Since the great financial crisis of 2008, direct private credit investments outside the banking system have grown exponentially. Both regulation and competition have forced the traditional regional banking model to consolidate and focus on larger borrowers, which are easier to service than smaller borrowers. This has left smaller borrowers without access to bank financing because of the higher costs and resources required for diligence and monitoring in servicing them.
The demand for capital by smaller borrowers is being met in the non-bank, private credit market (Figure 1). To support this market need, private debt funds in North America have raised more than $67 billion in the aggregate, according to Preqin. This market segment is likely to grow over the near term as the U.S. economy grows.
While private debt funds have emerged as a capital source for companies that banks are no longer financing, the vast majority of private debt funds are focused on sponsor lending. A smaller number of private debt funds have more specialized mandates, like non-sponsor direct lending, mezzanine lending, or distressed debt. Consequently, middle market companies that either do not have a traditional private equity sponsor or do not fit into a predefined mold often find it hard to access these pools of private credit.

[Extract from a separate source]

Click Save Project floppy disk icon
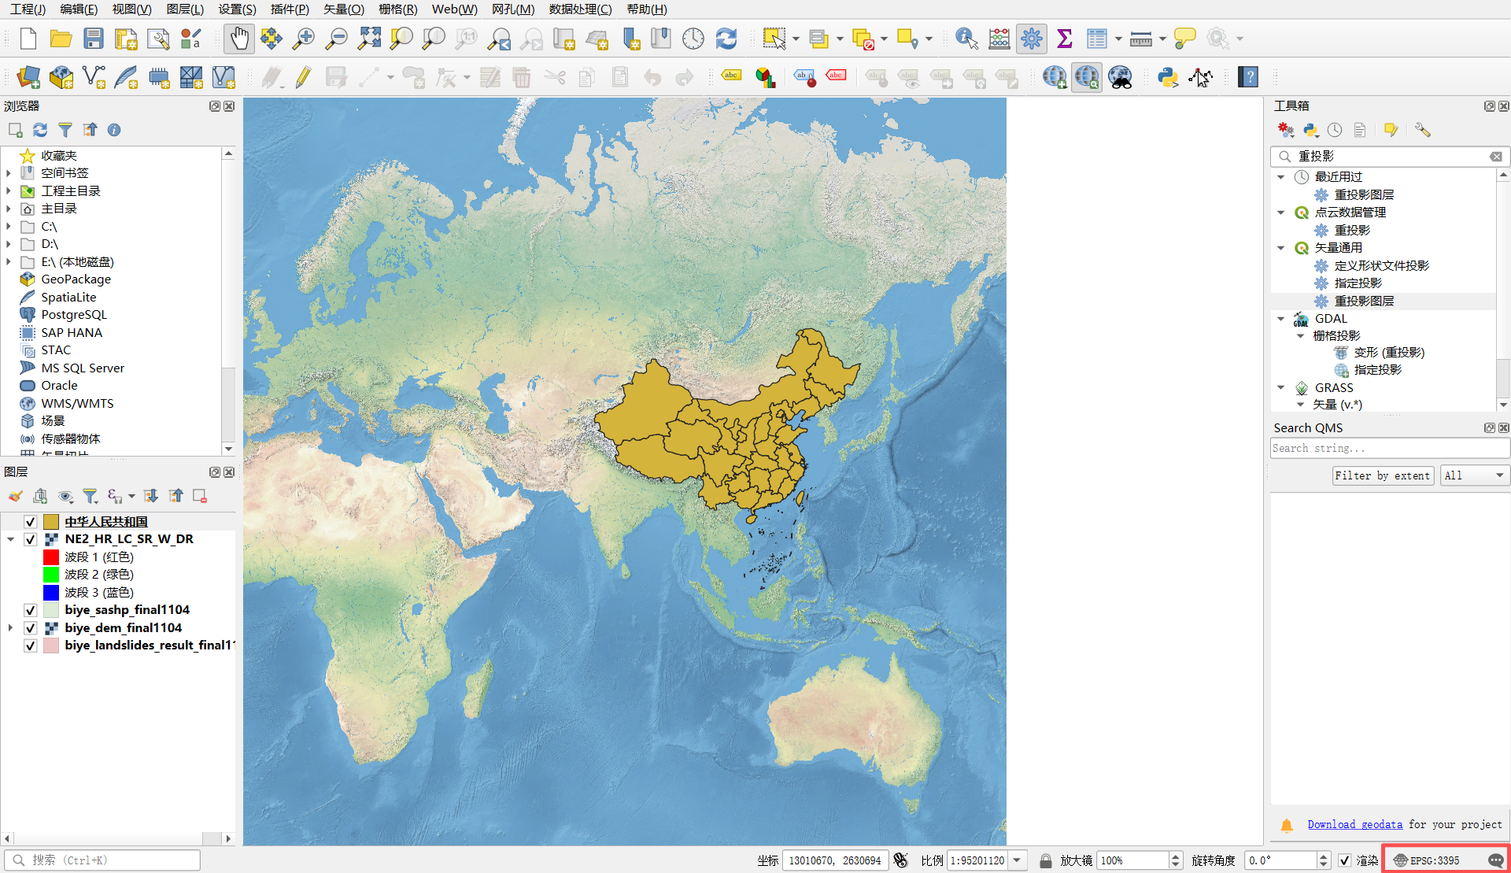The height and width of the screenshot is (873, 1511). [94, 39]

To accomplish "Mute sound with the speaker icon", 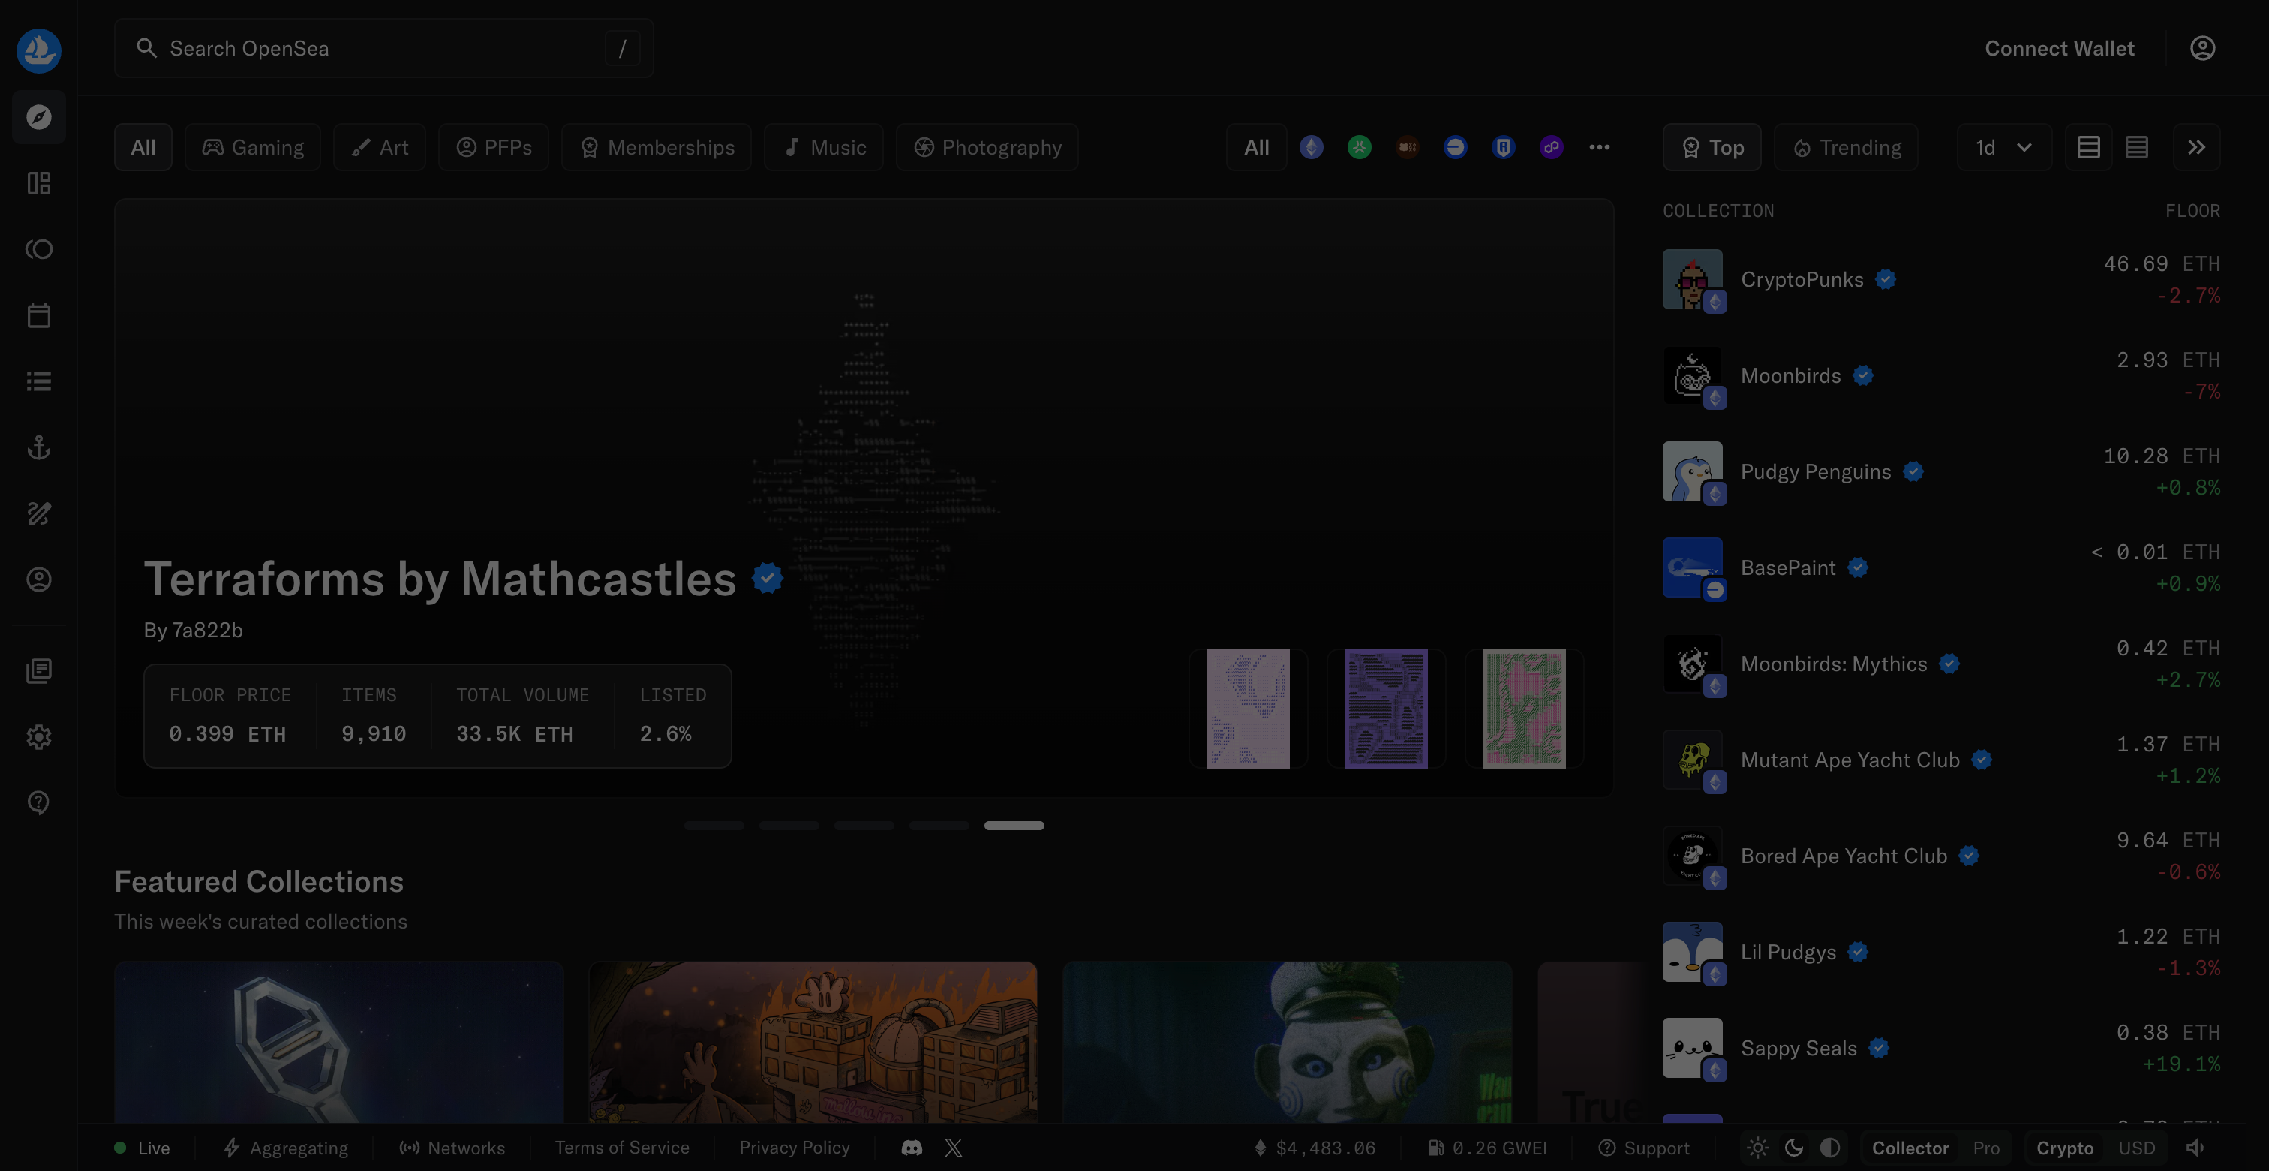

Large cohorts of middle market borrowers either fail to fulfill a specific mandate or span multiple mandates and therefore aren’t a fit for any one private credit provider in particular. The borrowers’ rejections stem from structure, size, risk, or other situational factors. Known as “special opportunities,” these borrowers require potential lenders and investors that have specialized industry knowledge and are willing to perform added upfront diligence and invest resources devoted to enhanced monitoring.
Modern finance theory has validated the role of “efficient intermediaries” to monitor borrowers that banks do not have the capabilities or resources to monitor closely. This role has increasingly become the domain of special opportunity funds, particularly for middle market borrowers that rely on such funds to be transitional lenders or investors that can co-manage liquidity and operations when a business is facing an inflection point.
Large asset managers like Blackstone, PIMCO, Blackrock, and Fortress have dedicated special opportunity funds that invest globally across asset classes and industries. These funds are interested in situations that are time-sensitive, complex, or in dislocated markets across public and private credit. But they seldom focus on the middle market, where the demand for flexible capital and, more importantly, for involvement by sophisticated investors is significant and immediate. This has created the need for special opportunity lenders that provide access to capital as well as other tangible value-added services typically unavailable to the middle market.
The middle market-focused special opportunity investor can play a combined role that spans the functions of a relationship bank, a non-bank cash-flow lender, a subordinated lender, and a private equity investor by offering transitional but transformational capital. Such capital can be designed to achieve bespoke near-term objectives of a borrower.
When a business is at a strategic inflection point— whether that’s arrived at by adding infrastructure for growth, through operationally intensive execution, or via business plan changes—it is easier to rely on one sophisticated investor aligned with the success of the business rather than negotiate with multiple lenders. Each of those, after all, may seek to reduce risk by bluntly limiting the capital available to the business. Special opportunity investors typically help find a balanced outcome.
The special opportunity ecosystem offers the chance to design a financing plan in harmony with the borrower’s objectives, one that enables the company to invest added capital efficiently. Such approaches can help borrowers navigate transformative but turbulent periods for their businesses. Both transformation and turbulence may be driven by rapid growth, evolving business plans, or even distress. Middle market borrowers can benefit via increased access to capital, bespoke structuring, access to specialized industry contacts, and improved monitoring and governance (Figure 2).
Companies can involve a special opportunity firm at several inflection points in their life cycles, especially when there is no single traditional financing option that satisfies important strategic objectives. Successfully capitalizing on these inflection points has far-reaching consequences, because it can enable the company to achieve growth acceleration and strategic market refocus while avoiding dilution of control of the company via equity offerings. Figure 3 lists examples in which special opportunity capital was used in various phases of the life cycle of a company.
Borrowers should look for specific abilities before choosing a special opportunity investor as a capital source. There are high barriers to entry to be a successful special opportunity investor, and the following attributes are important considerations for middle market borrowers:
Borrowers needing access to capital can expect the right special opportunity investor to provide both one-stop capital and multidimensional expertise. At the same time, even though borrowers might need a comprehensive financing, they need not give up control. Traditional lenders are not suited to provide such options, especially when the borrower expects to undergo operational and strategic transformation and needs financial covenant flexibility to achieve stability. With the current surge in the use of debt financing across the middle market, the demand for special opportunity capital is expected to rise significantly over the near future.